Resumidamente, o noticiário desta terça-feira (11) sobre os desdobramentos da divulgação pelo site Intercept de diálogos de Sérgio Moro (quando ainda juiz) e procuradores da Operação Lava Jato traz as seguintes penúltimas novidades:

  • O ministro da Justiça foi se explicar com o presidente Jair Bolsonaro. Tiveram uma “conversa amena”, após a qual ambos tomaram uma lancha e foram participar de uma solenidade comemorativa da Marinha. Na cerimônia, Bolsonaro condecorou Moro com a Medalha do Mérito Naval;
  • O presidente do Senado, Davi Alcolumbre, marcou para o dia 19 audiência especial para ouvir explicações de Sérgio Moro, não sem antes anunciar que deposita toda a confiança no ex-juiz;
  • O ministro Gilmar Mendes, em sessão da Segunda Turma do STF, classificou de “escândalosas” as conversas entre Sergio Moro, Dallagnol e procuradores do MPF. “Juiz não pode ser chefe de força-tarefa”, afirmou.
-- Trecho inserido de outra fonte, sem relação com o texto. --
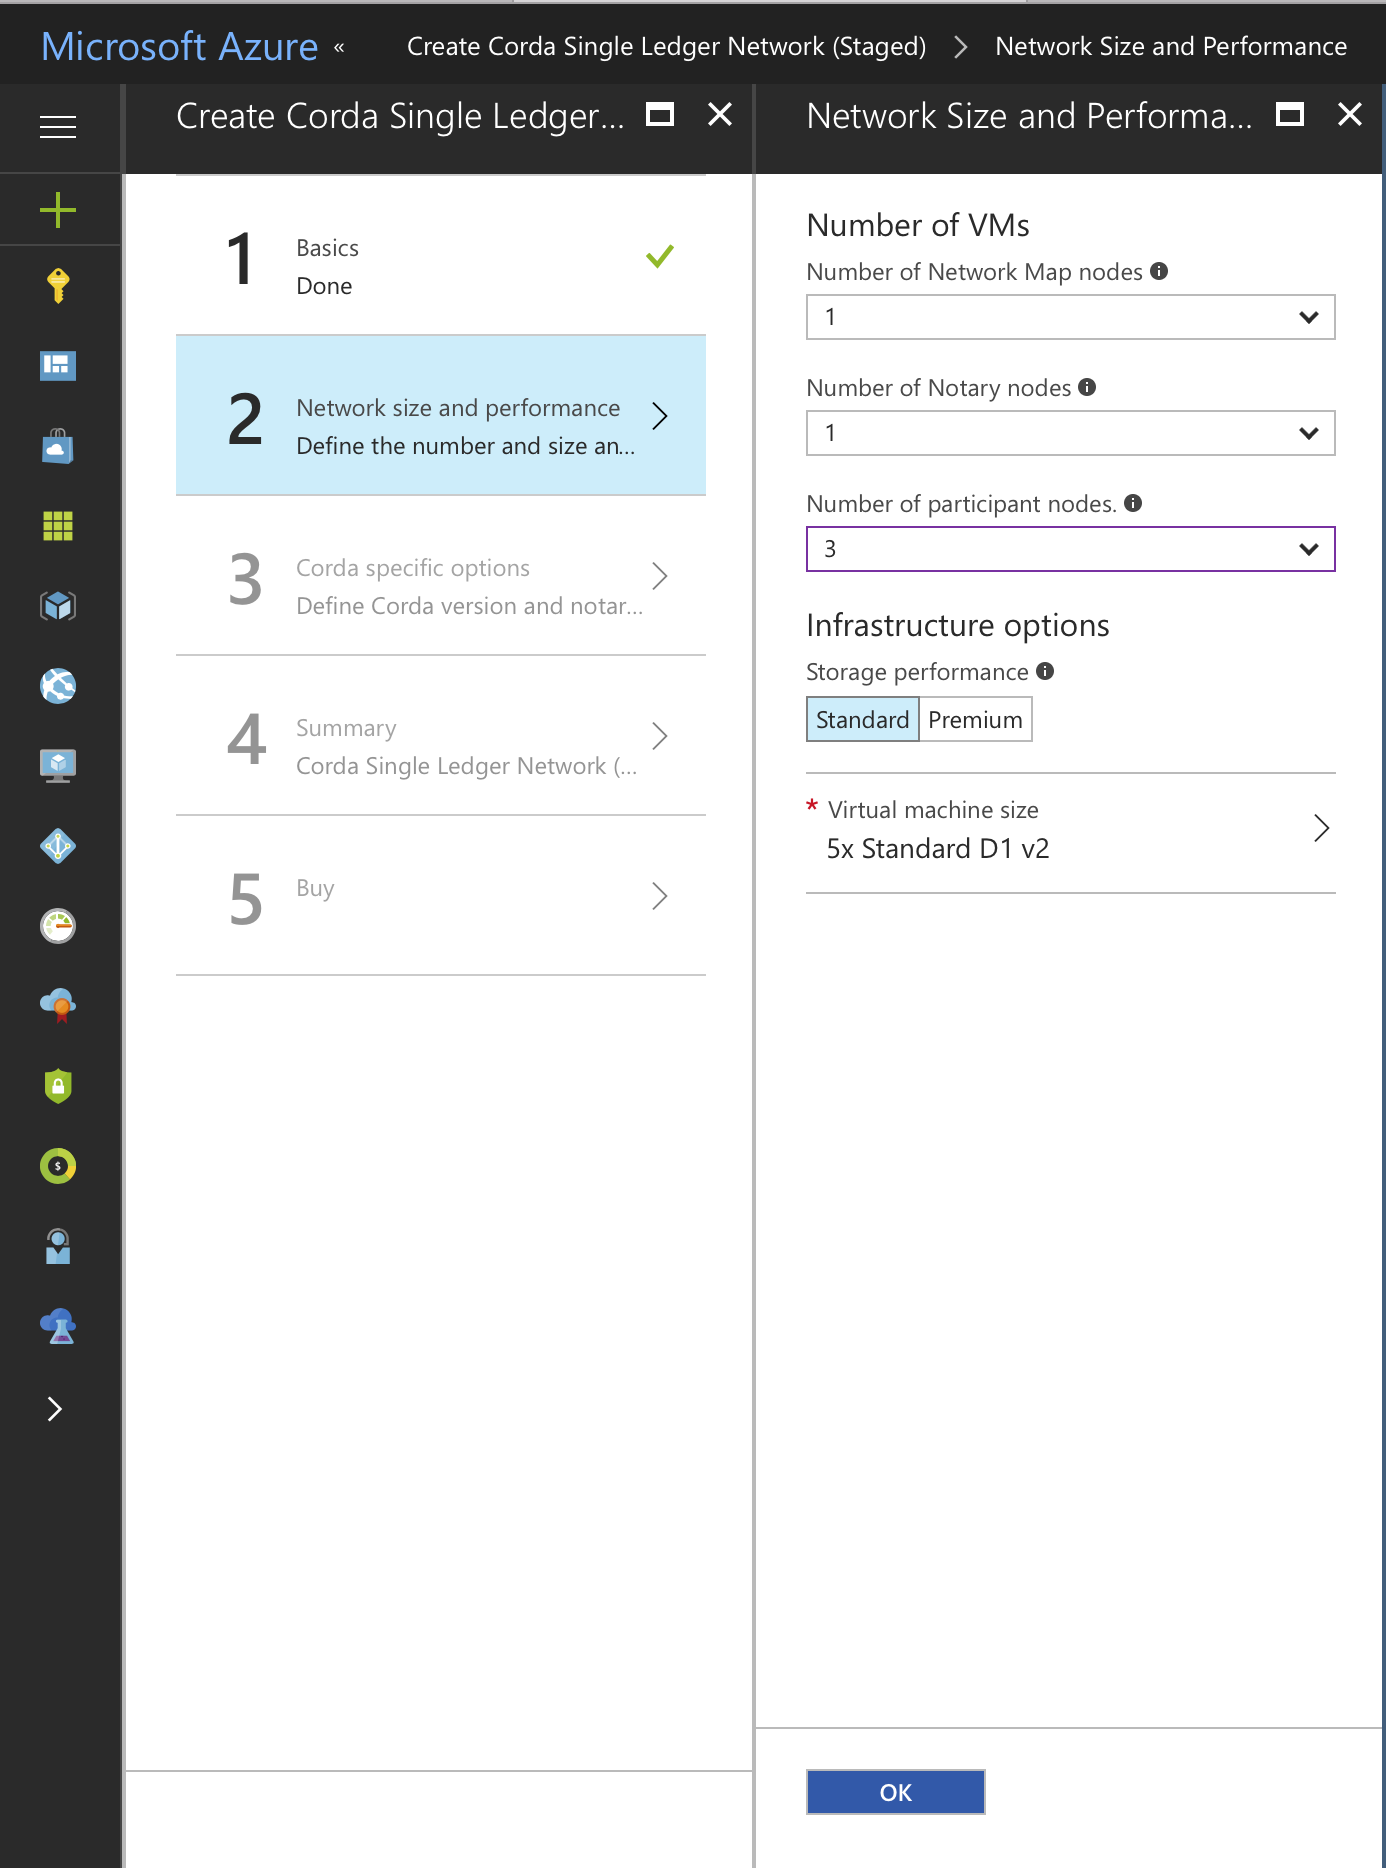
Task: Click the green grid All resources icon
Action: 58,526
  • O site Intercept insinua que continuará publicando conversas privadas entre integrantes da Operação Lava Jato, já que as partes divulgadas no domingo correspondem a apenas 1% de todo o material obtido por hackers que invadiram o aplicativo de mensagens usado pelos procuradores. Mas só sairá o que “for de interesse público”, explica o jornalista curitibano Rafael Moro Martins, da equipe do Intercept.
  • O presidente da Câmara Federal, Rodrigo Maia, anuncia que vai atuar no sentido de evitar a criação da CPI da Vaza Jato, articulada por parlamentares do Centrão e da oposição.

Estas notícias são as penúltimas porque, segundo o ministro Luiz Edson Fachin, “junho será um mês longo”, uma referência indireta sobre o que ainda vai acontecer nas próximas semanas como decorrência dos vazamentos. As últimas demorarão a acontecer.